Recently CNN featured an article about great movies that inspire you to travel. It hit a lot of the high notes — Out of Africa, Roman Holiday, etc. – but it made me think, being more of a literary type, of the books that have made me want to travel.
Going back to when I was about ten, I remember pouncing on the Harlequin romances a relative left sitting around. I couldn’t wait to read them — not for the romance (which was admittedly tame back then) but because many of them featured stories set in exotic (to me then) locales — Italy, Greece, or Australia. While thin on plot, the books were often chock full of lavish descriptions of local points-of-interest and lush landscapes.
Thankfully, I progressed to weightier reads. Amid all the classics I downed for the courses in literature at Hopkins, I snuck in a few, shall we say, more self-serving choices. In fact, more than interesting characters or a classic plot twist, the one thing guaranteed to hold my attention most in a book is a vivid description of somewhere I want to visit. Simply put, the location is, for me, the best character in the book.
Recently, I finished “Travels in a Thin Country” by Sara Wheeler. If this book about Chile doesn’t make you want to grab the next flight to Santiago and hitchhike through the country, nothing will. Though much may have changed in the ten plus years since the book was published, I doubt anything could permanently subdue the innate majesty of the landscape she describes. While the book leaves nothing sugar-coated in its descriptions of low budget, fly-by-the seat-of-your-pants travel (scabies, overly officious border guards, absolute poverty) it still makes you ache to see it.
From the glacial, arctic archipelago, through the high Andes, to the scorching desert, and the coastal beaches, Chile has a diversity of topography that boggles the mind. It made me realize that the South American escarpment was more than just a jumping off point for Easter Island.
Having just mentally ravished Chile, I was hungry the second I put the book down for another helping of armchair traveling. And that caused me to remember a grab bag of books that have delightedly taken me afar in the past. Here’s a few to inspire and encourage you. I’ve omitted some selections that have gone on to become recognizable Hollywood movies, and those that are just obvious (anything by Michener, Theroux, or Hemmingway), in favor of the more obscure.
“Spring Moon,” a novel about China by Betty Bao Lord, helped me see two Chinas — the one that was, and the one we have now. More than its descriptions of geography, it helped me understand the nuances of pre-Mao culture, one that is just as beautiful, hierarchal, complex, and often times self-destructive as that in monarchial Europe. Perhaps it also appealed to me because Ms. Lord, like me, is the product of both British and Chinese genes, although hers are a little closer to the surface than the third generation ones that course through me.
Because going places is often more a matter of state of mind than miles, it is a great primer in the pecking order of old-World China and a must read before any visit to the Imperial city. “Saving Fish From Drowning” by Amy Tan is also a great way to look into the inscrutable Oriental mind and to commiserate over the fickleness of travel while sampling some of the remotest parts of Asia with your fingers.

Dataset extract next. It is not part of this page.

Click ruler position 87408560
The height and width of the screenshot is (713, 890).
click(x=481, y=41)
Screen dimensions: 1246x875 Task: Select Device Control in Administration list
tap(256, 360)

“Caravan to Xanadu” by Edison Marshall is probably out of print but worth looking up. I think I rubbed the ink off the pages of this fictionalized version of Marco Polo’s travels I read it so many times. Although written as a novel, the spicy mystique of Marco’s silk road expedition shines though. It inspired a wanderlust that has stayed with me all of my days. Like the latter-day mystery “Orient Express” (also a good travel-inducing read) it satisfies those for whom the term “multicultural” is an invitation. From territory to territory, tribe-to-tribe, and situation-to-vexing situation, the Silk Road Polo travels along is a thief infested, danger-mongering, exotic travail that makes him the Indiana Jones of overland travel.

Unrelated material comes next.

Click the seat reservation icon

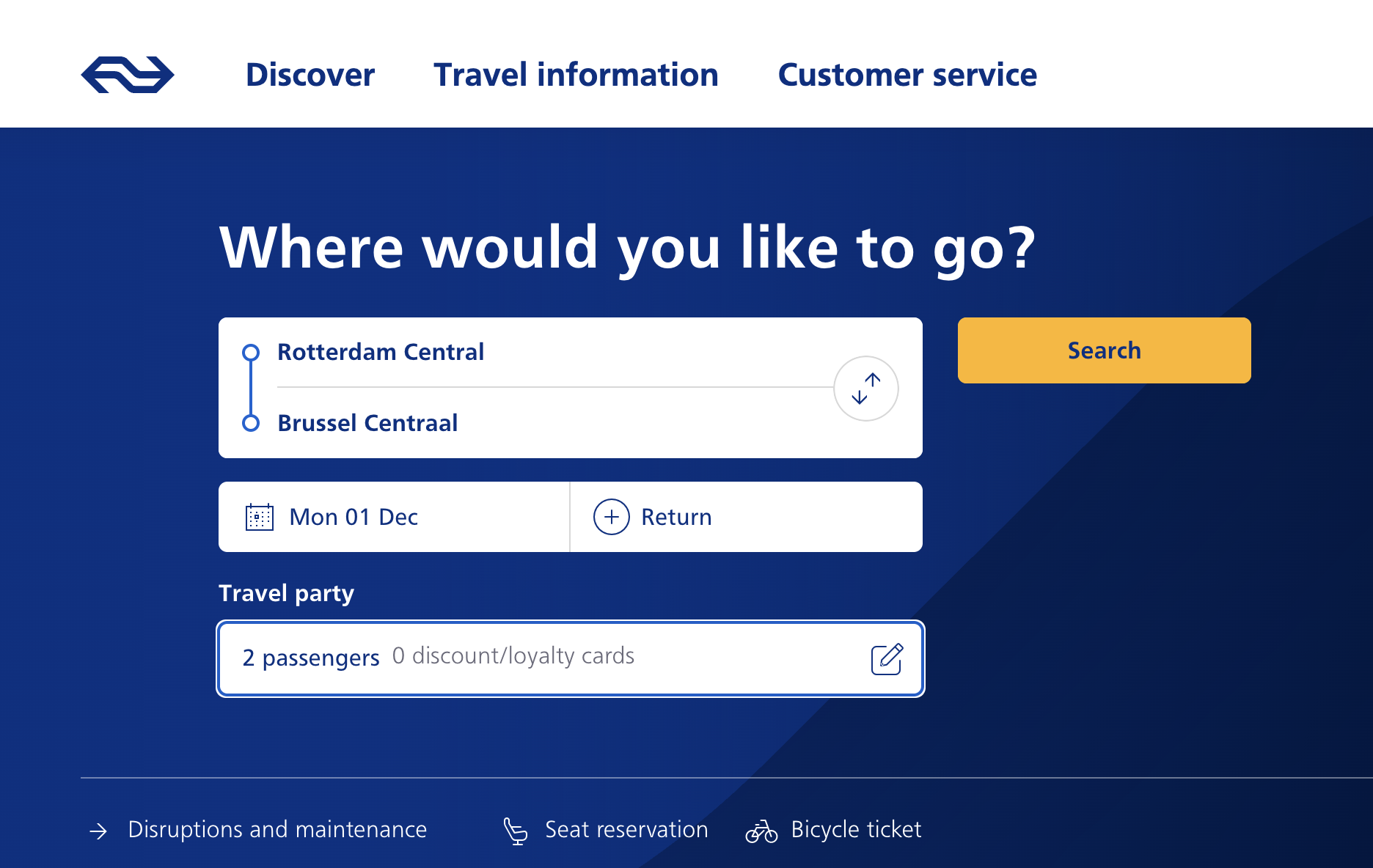tap(516, 831)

Onto the sea, “Treasure Island” by Robert Louis Stevenson is a story that charms the young and refreshes the old. Because travel is often about looking for a treasure of some kind, the classic makes the imagination stray to places unseen and linger until they want to find them. More than just a children’s tale, like Gulliver’s Travel’s or Dafoe’s Robinson Crusoe, it provides the spark that can get you going, and can be the perfect way for a child to learn of the magic that awaits when exploring faraway lands. Reading it in advance is an excellent way to inject fun into any planned island visit with children. (Just emphasize that it’s safe because you have return tickets!)
Wanna think about Mexico as more than the land of Margaritas? Read “Conquest: Cortes, Montezuma, and the Fall of Old Mexico” by Hugh Thomas. Thomas wraps a brilliant narrative around the history of the Cortes expedition, follows the society that emerged and helps explain the tangled relationship of the Castilian and Mexican royal families that were involved. His poignant description of the Aztec world that Cortes ruined is a great reminder of the power and majesty of an empire and the improbablity that it took relatively few troops to subdue it.
So that’s a small part of my eclectic assortment of books that have inspired or informed my travels. In my next column I will add to this list. I What are some of yours?